Wayne Hoffman | Hagadone News Network | UPDATED 13 years, 5 months AGO
by Wayne Hoffman
| June 22, 2012 11:30 AM

The U.S. Supreme Court should announce its ruling soon on the constitutionality of the government takeover of health care. It’s no secret that I hope the court will throw out the whole law. Its requirement that everyone buy health insurance is just one outrage. There are many other outrages, including the creation of a massive entitlement program, new mandates for states, mandates for businesses and mandates for the conduct of health care and insurance industry companies on the whole.

The result has been not unexpected, and not what anyone wanted: higher health care costs, higher insurance premiums, businesses dropping insurance and consumer and medical industry dissatisfaction. I’ve heard from doctors and other medical professionals who have said they’re getting out of health care because of the law. I’ve heard from businesses that are shutting down, reducing staff or refusing to make new investment because of it. Certainly, that wasn’t the intent of the law, but there’s no escaping that has been the result.

If the court does strike down the law—and even if the court upholds it—the discussion about health care and the government’s role in it needs to start anew. There is a problem with health care in this country, and it needs to be fixed. There are actions that can be taken to make health care and health insurance less expensive and more accessible. Such reforms would result in better patient care and better health outcomes. That’s ultimately what politicians say they want when they pass laws impacting health care. That’s not what they got because they did it all wrong.

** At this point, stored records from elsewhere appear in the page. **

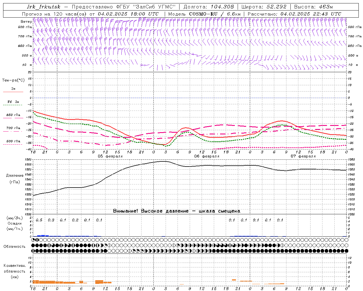Click the Td 2м dashed legend line

pos(13,105)
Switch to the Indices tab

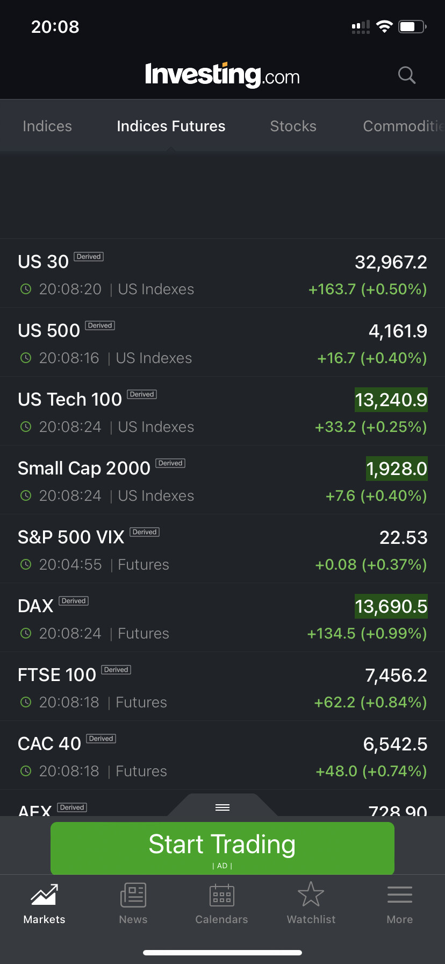[47, 126]
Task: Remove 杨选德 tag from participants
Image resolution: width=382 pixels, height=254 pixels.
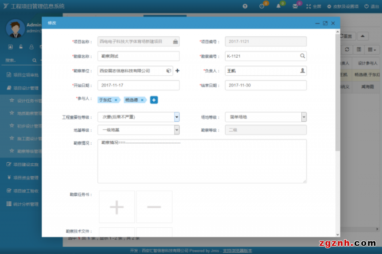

Health care reform requires less government, not more. And what government is needed should come from the states, not the federal government. The states, however, should resist implementing the portions of the health care law that may survive the court’s scrutiny, for the reasons I’ve described.

Government getting out of the way will allow individuals and families to be able to own their health insurance policies. Health Savings Accounts should be expanded so that patients can take advantage of that ownership. Tax advantages of insurance purchases should flow to individuals, not just businesses. Medical professionals should be able to practice their profession without regulatory burdens that decrease or make it hard to concentrate on patient care. Innovative practices that expand health care accessibility should be enlarged.

Charitable care, as an alternative to Medicaid, should be encouraged. Doctors should receive incentives to provide free or charitable care to the poor. Medicaid should be reformed to improve patient choice, care and outcomes, and the states should take the lead in what that reform looks like. Barriers to insurance sales should be eliminated, such as those that prohibit the purchase and sale of insurance across state lines. Mandates on types and content of insurance coverage should be eliminated.

All of these solutions remain available to state and federal policymakers even if the Supreme Court upholds the president’s health care takeover. The court’s ruling—whatever it is—should not be the last word on health care reform, rather it should be the start of a discussion about how to restore the traditional doctor-patient relationship that leads to better health care at a lower cost.

Wayne Hoffman is the executive director of the Idaho Freedom Foundation.